Nota da Coordenação Nacional do MES sobre Venezuela: CHAMAR O POVO A DECIDIR E RELANÇAR A TRANSFORMAÇÃO SOCIAL

No dia de ontem (30/03/2017) o governo de Nicolás Maduro na Venezuela por meio do Tribunal Supremo de Justiça (TSJ) suspendeu a Assembleia Nacional, parlamento unicameral daquele país. Uma medida claramente antidemocrática que contraria a Constituição da República Bolivariana.

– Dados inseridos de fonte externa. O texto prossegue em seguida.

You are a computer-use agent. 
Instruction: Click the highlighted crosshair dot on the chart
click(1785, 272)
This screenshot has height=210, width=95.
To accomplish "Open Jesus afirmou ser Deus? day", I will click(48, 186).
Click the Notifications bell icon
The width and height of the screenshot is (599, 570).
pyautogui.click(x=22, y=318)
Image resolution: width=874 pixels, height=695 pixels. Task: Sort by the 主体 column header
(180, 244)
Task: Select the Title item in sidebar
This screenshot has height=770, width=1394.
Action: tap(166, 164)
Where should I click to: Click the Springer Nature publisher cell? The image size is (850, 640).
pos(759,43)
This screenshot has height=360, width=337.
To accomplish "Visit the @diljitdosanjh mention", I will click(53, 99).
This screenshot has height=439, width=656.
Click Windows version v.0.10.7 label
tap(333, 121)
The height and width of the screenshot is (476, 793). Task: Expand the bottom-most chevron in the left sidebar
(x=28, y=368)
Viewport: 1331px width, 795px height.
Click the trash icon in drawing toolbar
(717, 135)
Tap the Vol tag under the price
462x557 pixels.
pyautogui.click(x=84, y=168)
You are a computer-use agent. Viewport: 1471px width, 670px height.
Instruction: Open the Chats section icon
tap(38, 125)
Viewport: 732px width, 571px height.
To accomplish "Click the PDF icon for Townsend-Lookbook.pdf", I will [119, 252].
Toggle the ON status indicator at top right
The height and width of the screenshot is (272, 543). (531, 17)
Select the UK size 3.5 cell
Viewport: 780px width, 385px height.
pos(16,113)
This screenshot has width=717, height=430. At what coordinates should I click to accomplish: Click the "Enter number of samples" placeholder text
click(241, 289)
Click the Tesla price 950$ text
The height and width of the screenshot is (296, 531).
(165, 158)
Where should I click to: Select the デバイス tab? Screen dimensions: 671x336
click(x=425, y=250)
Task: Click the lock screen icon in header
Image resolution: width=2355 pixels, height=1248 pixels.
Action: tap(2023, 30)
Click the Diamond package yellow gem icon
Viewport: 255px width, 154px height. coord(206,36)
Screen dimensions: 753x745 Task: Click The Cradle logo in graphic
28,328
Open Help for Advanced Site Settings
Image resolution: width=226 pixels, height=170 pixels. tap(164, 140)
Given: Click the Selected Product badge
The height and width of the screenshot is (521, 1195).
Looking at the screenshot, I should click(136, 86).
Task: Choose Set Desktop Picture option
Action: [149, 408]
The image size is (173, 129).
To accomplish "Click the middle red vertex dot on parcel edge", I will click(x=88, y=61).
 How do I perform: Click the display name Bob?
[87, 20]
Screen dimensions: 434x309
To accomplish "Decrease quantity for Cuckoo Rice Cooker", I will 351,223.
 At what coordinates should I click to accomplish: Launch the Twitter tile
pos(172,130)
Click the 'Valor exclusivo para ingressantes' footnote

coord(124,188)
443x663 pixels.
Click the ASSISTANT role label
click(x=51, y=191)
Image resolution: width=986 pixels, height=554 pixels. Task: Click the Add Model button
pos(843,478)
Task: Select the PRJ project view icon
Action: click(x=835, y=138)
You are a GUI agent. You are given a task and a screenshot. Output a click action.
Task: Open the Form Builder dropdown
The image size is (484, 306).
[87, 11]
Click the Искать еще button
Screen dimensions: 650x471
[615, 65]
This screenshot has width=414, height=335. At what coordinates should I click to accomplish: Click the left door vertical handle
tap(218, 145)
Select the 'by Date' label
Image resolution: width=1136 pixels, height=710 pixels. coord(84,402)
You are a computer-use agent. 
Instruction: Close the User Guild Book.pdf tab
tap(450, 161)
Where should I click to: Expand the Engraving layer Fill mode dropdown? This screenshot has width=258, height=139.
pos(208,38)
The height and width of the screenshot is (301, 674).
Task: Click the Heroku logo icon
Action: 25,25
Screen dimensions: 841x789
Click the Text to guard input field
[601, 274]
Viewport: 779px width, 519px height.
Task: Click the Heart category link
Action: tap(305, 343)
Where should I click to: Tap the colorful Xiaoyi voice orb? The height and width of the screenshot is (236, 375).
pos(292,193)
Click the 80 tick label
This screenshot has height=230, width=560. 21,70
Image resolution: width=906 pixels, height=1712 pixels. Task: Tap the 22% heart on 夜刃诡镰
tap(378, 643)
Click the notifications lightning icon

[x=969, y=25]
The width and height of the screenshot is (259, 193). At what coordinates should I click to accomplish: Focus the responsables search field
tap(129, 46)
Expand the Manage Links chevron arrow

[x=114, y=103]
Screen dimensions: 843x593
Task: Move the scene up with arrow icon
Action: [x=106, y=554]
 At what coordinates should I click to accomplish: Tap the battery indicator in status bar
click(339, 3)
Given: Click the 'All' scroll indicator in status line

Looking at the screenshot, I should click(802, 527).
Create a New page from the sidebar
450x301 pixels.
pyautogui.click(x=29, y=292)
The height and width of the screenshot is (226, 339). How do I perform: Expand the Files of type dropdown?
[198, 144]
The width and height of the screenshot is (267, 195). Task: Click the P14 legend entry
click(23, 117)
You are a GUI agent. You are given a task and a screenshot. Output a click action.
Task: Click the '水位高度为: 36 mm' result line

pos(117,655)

A carta magna, construída por milhões de venezuelanos protagonistas da Revolução Bolivariana define que “O governo da República Bolivariana da Venezuela e as entidades que o compõem é e será sempre democrático, participativo, eletivo, descentralizado, alternativo responsável, pluralista e de mandatos revogáveis” e ainda que ” Cada um dos ramos do Poder Público tem suas funções próprias, mas os órgãos aos que incumbe seu exercício colaborarão entre si na realização dos fins do Estado”. Estes princípios foram absolutamente desrespeitados, inclusive dando munição para a direita reacionária, que foi contra esta própria Constituição desde sua construção até sua tentativa de golpe frustrada em 2002, agora reivindicá-la de forma oportunista.

Condenamos o que definimos como um auto-golpe do governo venezuelano. E condenamos desde o lugar daqueles que apoiaram e foram parte do grande processo de transformação social que aquele povo construiu com a liderança de Hugo Chávez, nunca deixando de ser críticos aos desvios e equívocos que esta direção cometeu. Apesar de conhecer as intenções nada nobres da direita venezuelana, a suspensão da Assembleia Nacional não aponta para a formação de nenhum organismo mais democrático que ela, ou que siva para fortalecer o poder diretamente popular. Por isso deve ser combatido.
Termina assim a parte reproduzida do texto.